## WORK TASK
Return the following listing word for word, with every line unchanged.

══ EXERCISE INPUT ══

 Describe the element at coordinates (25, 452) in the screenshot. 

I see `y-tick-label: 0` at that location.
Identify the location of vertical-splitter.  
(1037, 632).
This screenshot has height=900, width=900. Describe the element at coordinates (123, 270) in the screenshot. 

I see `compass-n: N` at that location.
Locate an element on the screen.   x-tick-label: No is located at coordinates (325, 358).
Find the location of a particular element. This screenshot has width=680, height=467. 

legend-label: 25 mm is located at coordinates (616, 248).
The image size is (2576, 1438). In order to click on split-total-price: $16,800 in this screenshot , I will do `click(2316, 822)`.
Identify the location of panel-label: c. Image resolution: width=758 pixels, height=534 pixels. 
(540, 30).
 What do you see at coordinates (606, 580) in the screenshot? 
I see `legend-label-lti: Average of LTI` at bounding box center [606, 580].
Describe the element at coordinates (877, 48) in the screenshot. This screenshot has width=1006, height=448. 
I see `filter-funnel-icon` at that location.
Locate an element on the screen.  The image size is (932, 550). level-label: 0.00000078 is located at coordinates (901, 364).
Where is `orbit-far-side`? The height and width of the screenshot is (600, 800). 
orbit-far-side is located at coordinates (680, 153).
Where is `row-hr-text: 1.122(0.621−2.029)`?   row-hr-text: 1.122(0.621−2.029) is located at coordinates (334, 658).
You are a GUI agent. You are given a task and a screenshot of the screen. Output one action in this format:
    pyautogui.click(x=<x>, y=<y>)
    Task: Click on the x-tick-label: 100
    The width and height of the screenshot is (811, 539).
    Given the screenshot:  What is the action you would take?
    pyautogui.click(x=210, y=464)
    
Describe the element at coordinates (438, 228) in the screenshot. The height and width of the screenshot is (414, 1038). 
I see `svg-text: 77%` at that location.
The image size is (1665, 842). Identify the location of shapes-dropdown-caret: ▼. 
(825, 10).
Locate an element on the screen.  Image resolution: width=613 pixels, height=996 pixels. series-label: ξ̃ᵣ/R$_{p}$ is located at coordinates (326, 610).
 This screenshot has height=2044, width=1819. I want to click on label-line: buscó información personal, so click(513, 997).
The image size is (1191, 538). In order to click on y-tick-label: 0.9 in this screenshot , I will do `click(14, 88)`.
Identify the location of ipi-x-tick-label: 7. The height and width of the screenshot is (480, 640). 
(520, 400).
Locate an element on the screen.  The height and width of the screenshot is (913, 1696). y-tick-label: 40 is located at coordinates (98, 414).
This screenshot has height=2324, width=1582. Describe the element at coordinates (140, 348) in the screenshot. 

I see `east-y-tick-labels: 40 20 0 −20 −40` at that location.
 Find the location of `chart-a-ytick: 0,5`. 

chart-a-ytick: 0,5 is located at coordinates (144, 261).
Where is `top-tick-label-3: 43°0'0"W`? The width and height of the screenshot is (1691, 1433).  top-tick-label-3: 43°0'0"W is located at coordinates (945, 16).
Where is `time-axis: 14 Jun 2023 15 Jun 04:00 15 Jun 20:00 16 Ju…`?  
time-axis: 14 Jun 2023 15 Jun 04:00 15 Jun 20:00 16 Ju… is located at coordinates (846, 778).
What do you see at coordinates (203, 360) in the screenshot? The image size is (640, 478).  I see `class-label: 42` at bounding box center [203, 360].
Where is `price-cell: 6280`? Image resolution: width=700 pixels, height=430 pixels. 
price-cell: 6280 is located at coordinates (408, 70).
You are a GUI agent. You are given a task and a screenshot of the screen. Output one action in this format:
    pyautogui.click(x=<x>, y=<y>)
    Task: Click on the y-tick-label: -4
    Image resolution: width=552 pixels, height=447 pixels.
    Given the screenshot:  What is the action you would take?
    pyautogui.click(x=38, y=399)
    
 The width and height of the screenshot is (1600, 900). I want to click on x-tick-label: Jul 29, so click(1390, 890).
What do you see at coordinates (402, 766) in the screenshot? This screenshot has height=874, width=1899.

═══

## ANSWER BELOW
 Describe the element at coordinates (25, 452) in the screenshot. 

I see `y-tick-label: 0` at that location.
Identify the location of vertical-splitter.  
(1037, 632).
This screenshot has height=900, width=900. Describe the element at coordinates (123, 270) in the screenshot. 

I see `compass-n: N` at that location.
Locate an element on the screen.   x-tick-label: No is located at coordinates (325, 358).
Find the location of a particular element. This screenshot has width=680, height=467. 

legend-label: 25 mm is located at coordinates (616, 248).
The image size is (2576, 1438). In order to click on split-total-price: $16,800 in this screenshot , I will do `click(2316, 822)`.
Identify the location of panel-label: c. Image resolution: width=758 pixels, height=534 pixels. 
(540, 30).
 What do you see at coordinates (606, 580) in the screenshot? 
I see `legend-label-lti: Average of LTI` at bounding box center [606, 580].
Describe the element at coordinates (877, 48) in the screenshot. This screenshot has width=1006, height=448. 
I see `filter-funnel-icon` at that location.
Locate an element on the screen.  The image size is (932, 550). level-label: 0.00000078 is located at coordinates (901, 364).
Where is `orbit-far-side`? The height and width of the screenshot is (600, 800). 
orbit-far-side is located at coordinates (680, 153).
Where is `row-hr-text: 1.122(0.621−2.029)`?   row-hr-text: 1.122(0.621−2.029) is located at coordinates (334, 658).
You are a GUI agent. You are given a task and a screenshot of the screen. Output one action in this format:
    pyautogui.click(x=<x>, y=<y>)
    Task: Click on the x-tick-label: 100
    The width and height of the screenshot is (811, 539).
    Given the screenshot:  What is the action you would take?
    pyautogui.click(x=210, y=464)
    
Describe the element at coordinates (438, 228) in the screenshot. The height and width of the screenshot is (414, 1038). 
I see `svg-text: 77%` at that location.
The image size is (1665, 842). Identify the location of shapes-dropdown-caret: ▼. 
(825, 10).
Locate an element on the screen.  Image resolution: width=613 pixels, height=996 pixels. series-label: ξ̃ᵣ/R$_{p}$ is located at coordinates (326, 610).
 This screenshot has height=2044, width=1819. I want to click on label-line: buscó información personal, so click(513, 997).
The image size is (1191, 538). In order to click on y-tick-label: 0.9 in this screenshot , I will do `click(14, 88)`.
Identify the location of ipi-x-tick-label: 7. The height and width of the screenshot is (480, 640). 
(520, 400).
Locate an element on the screen.  The height and width of the screenshot is (913, 1696). y-tick-label: 40 is located at coordinates (98, 414).
This screenshot has height=2324, width=1582. Describe the element at coordinates (140, 348) in the screenshot. 

I see `east-y-tick-labels: 40 20 0 −20 −40` at that location.
 Find the location of `chart-a-ytick: 0,5`. 

chart-a-ytick: 0,5 is located at coordinates (144, 261).
Where is `top-tick-label-3: 43°0'0"W`? The width and height of the screenshot is (1691, 1433).  top-tick-label-3: 43°0'0"W is located at coordinates (945, 16).
Where is `time-axis: 14 Jun 2023 15 Jun 04:00 15 Jun 20:00 16 Ju…`?  
time-axis: 14 Jun 2023 15 Jun 04:00 15 Jun 20:00 16 Ju… is located at coordinates (846, 778).
What do you see at coordinates (203, 360) in the screenshot? The image size is (640, 478).  I see `class-label: 42` at bounding box center [203, 360].
Where is `price-cell: 6280`? Image resolution: width=700 pixels, height=430 pixels. 
price-cell: 6280 is located at coordinates (408, 70).
You are a GUI agent. You are given a task and a screenshot of the screen. Output one action in this format:
    pyautogui.click(x=<x>, y=<y>)
    Task: Click on the y-tick-label: -4
    Image resolution: width=552 pixels, height=447 pixels.
    Given the screenshot:  What is the action you would take?
    pyautogui.click(x=38, y=399)
    
 The width and height of the screenshot is (1600, 900). I want to click on x-tick-label: Jul 29, so click(1390, 890).
What do you see at coordinates (402, 766) in the screenshot? This screenshot has height=874, width=1899.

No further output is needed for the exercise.